While the HEALEY trial did not reach its primary or secondary endpoints overall, analyses indicated effects among those with rapid progression, which PREVAiLS aims to confirm.
The PREVAiLS study will be conducted at up to 60 ALS centres throughout 13 countries.
For this trial, 11 sites have already been initiated or are set to begin soon, with further recruitment expected at additional sites in the European Union, Canada, the UK, Israel, and the US over the next few months.

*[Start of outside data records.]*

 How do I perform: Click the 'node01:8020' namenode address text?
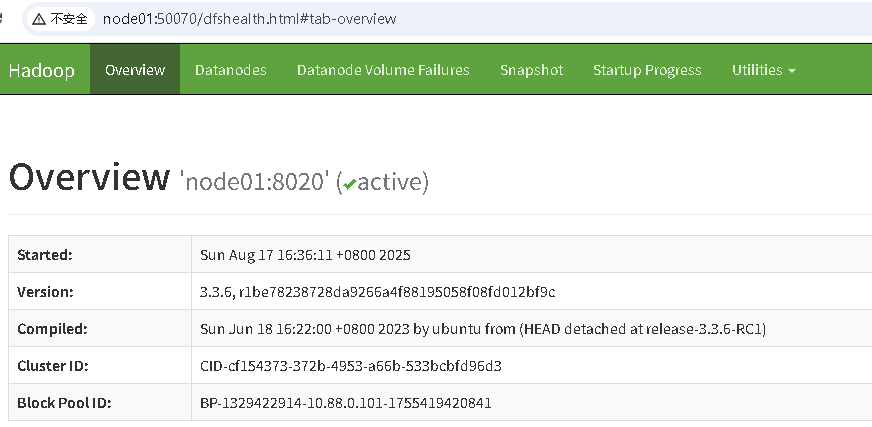tap(254, 182)
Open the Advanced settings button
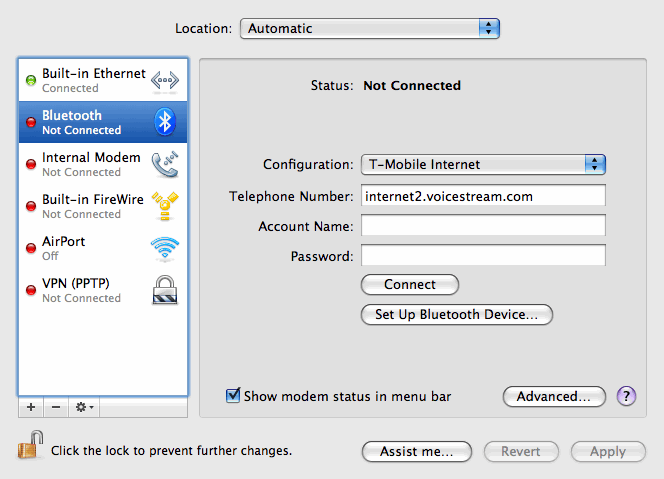 click(x=554, y=396)
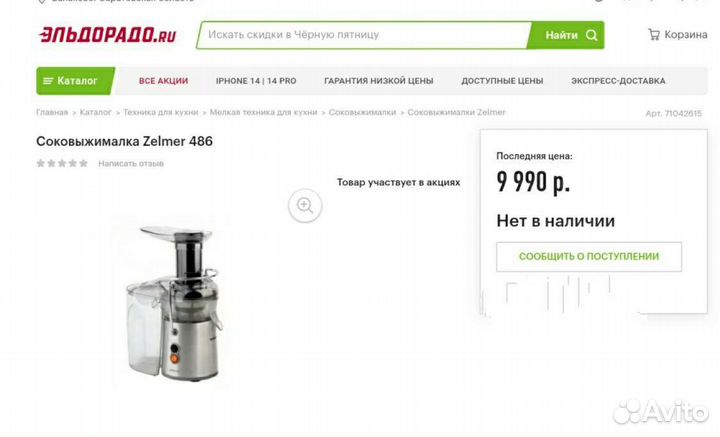
Task: Click the Zelmer 486 juicer product image
Action: coord(174,303)
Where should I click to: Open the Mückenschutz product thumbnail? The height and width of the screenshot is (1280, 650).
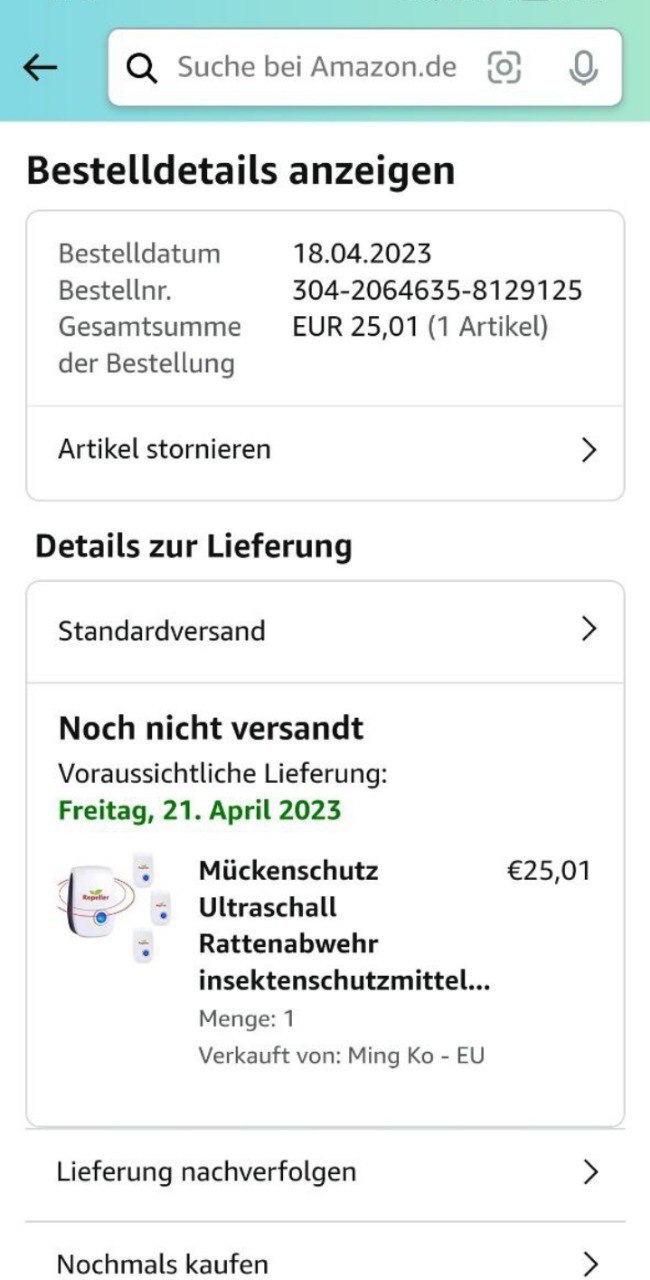tap(114, 907)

It is structured as a 48-week randomised (three to two pridopidine to placebo), placebo-controlled study with a subsequent 48-week open-label extension.
Participants must have definite or probable ALS per El Escorial Criteria and be within 18 months of symptom onset.
The primary endpoint is the change from baseline in the Amyotrophic Lateral Sclerosis Functional Rating Scale – Revised (ALSFRS-R) adjusted for mortality at 48 weeks.
Secondary and exploratory outcomes include survival, speech and respiratory function, bulbar measures, quality of life and biomarkers.
The therapy has demonstrated a favourable safety profile in over 1,600 participants, some of whom have been treated for up to seven years.
Paganoni said: “Pridopidine is a sigma-1 receptor (S1R) agonist. The S1R has been shown to play a role in stimulating multiple neuroprotective pathways impaired in neurodegenerative diseases such as ALS and Huntington’s disease.
“Enrolling the first participant in this confirmatory study is a milestone in our search for potential new therapeutic options that may help to slow disease progression, preserve function, maintain speech and prolong survival – key aims of early ALS therapy.”
In December 2025, the US Food and Drug Administration granted clearance to Prilenia Therapeutics and Ferrer to commence a Phase III trial of pridopidine in individuals with rapidly progressive ALS at an early stage of disease.